The AMA and RAND Corp. collaboratively surveyed physicians on the topic of professional satisfaction in 2013, and EHRs was one of the key sources of dissatisfaction, particularly the lack of interoperability and poor usability. The level of dissatisfaction with EHRs, and the lack of interoperability and overall usability, are important contributors to physician burnout—EHRs are not the only reason, but they are a leading factor. As we really start to transition to value-based models of care under MACRA, interoperability is absolutely a prerequisite—there’s no way to deliver value-based care without access to shared information.

The Sequoia Project is just one of many ways in which the AMA is taking a more proactive role in healthcare IT. What are the priorities driving this new interest?
We routinely interact with federal agencies on policy matters. Beyond that, the AMA is part of the advisory group for the SMART initiative (which encourages an open, standards-based technology platform to enable innovators to create apps that seamlessly and securely run across the healthcare system). The AMA is also a partner in MATTER, which is a Chicago-based health technology accelerator. We are the founding partner of a new innovation company —Health 2047— in San Francisco. We’re getting deeply involved in the health IT space; we want to make sure that the physician voice is represented in how these tools are developed. The promise of healthcare IT is that it can overcome the limitations of a very fragmented healthcare system. If you don’t do that, value-based care is not achievable. A lot of physicians feel like they’ve become the tool of their tool. We want to make sure they have access to the tools that they need, but those tools should stay more in the background so it doesn’t diminish the interactions they have with their patients.

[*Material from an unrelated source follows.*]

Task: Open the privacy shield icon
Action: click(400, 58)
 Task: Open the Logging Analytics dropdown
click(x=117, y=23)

Tell us a little about yourself. What is your background in healthcare IT, and how does your role at the AMA take advantage of your expertise?

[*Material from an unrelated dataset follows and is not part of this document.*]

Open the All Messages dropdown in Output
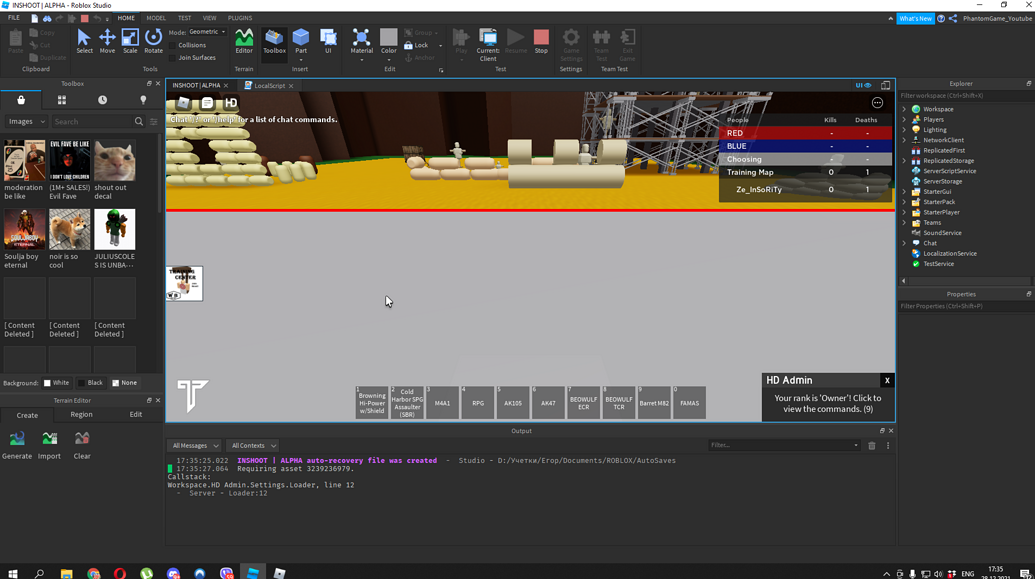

Right now, I’m responsible for developing and driving our overall strategy in the digital health and digital medicine space. The next wave of technology is coming rapidly, and it will be an essential component of delivering value-based care—it will include things like mobile applications, mobile monitoring, telehealth and so on. Those technologies will make important contributions to our ability to deliver value-based care.

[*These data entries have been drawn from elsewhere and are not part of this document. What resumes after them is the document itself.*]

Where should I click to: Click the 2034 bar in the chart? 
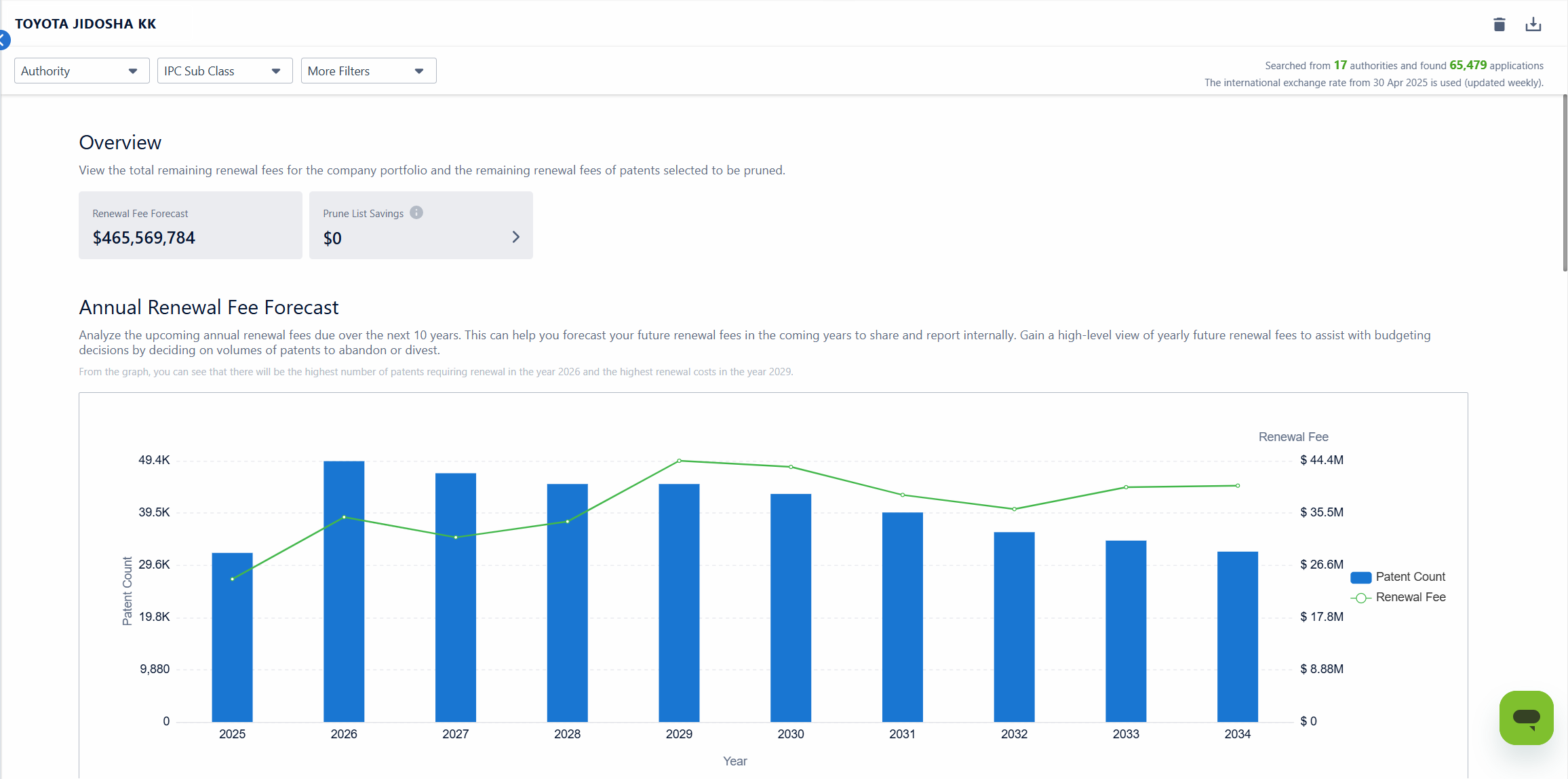1237,636
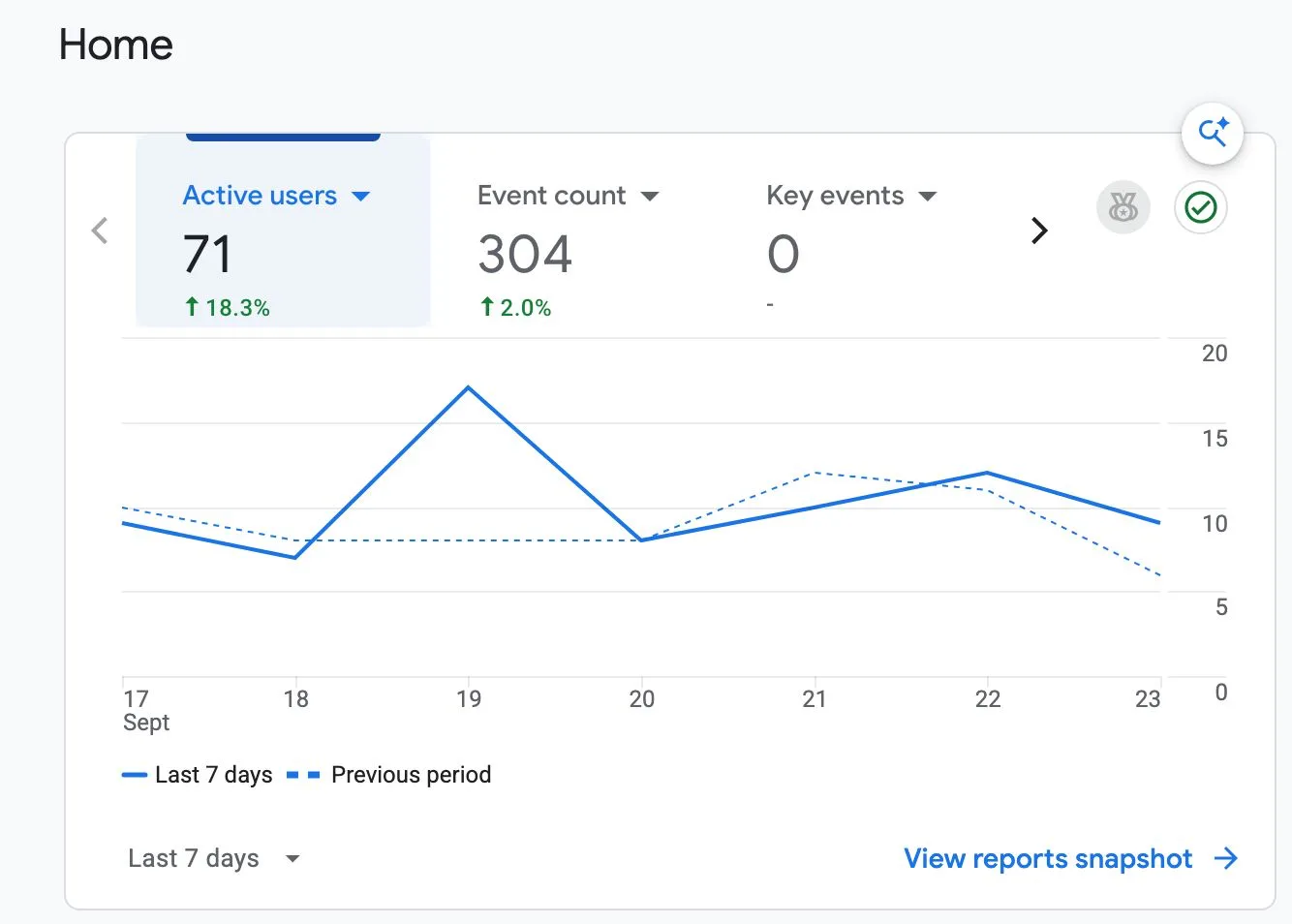
Task: Click the medal benchmarking icon
Action: tap(1123, 207)
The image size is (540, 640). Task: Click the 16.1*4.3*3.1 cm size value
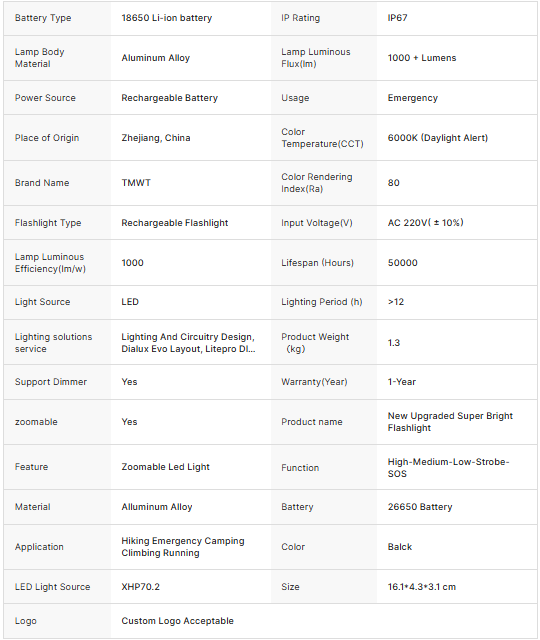422,587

There’s a huge gap in our knowledge of what works and what doesn’t, and we want to make those tools accessible and useful for our patients as well as our physicians, in our efforts to engage and deliver the best quality care. Right now, mobile apps are the Wild West of healthcare, and the AMA is pursuing discussions about developing guidance so physicians and patients can make better decisions about the use of these tools. No one wants to repeat the mistakes of the past, and HIT in the past was not driven by physicians. We haven’t been engaged enough in the development of these tools. We don’t want to see that going forward in the development of these new digital technologies.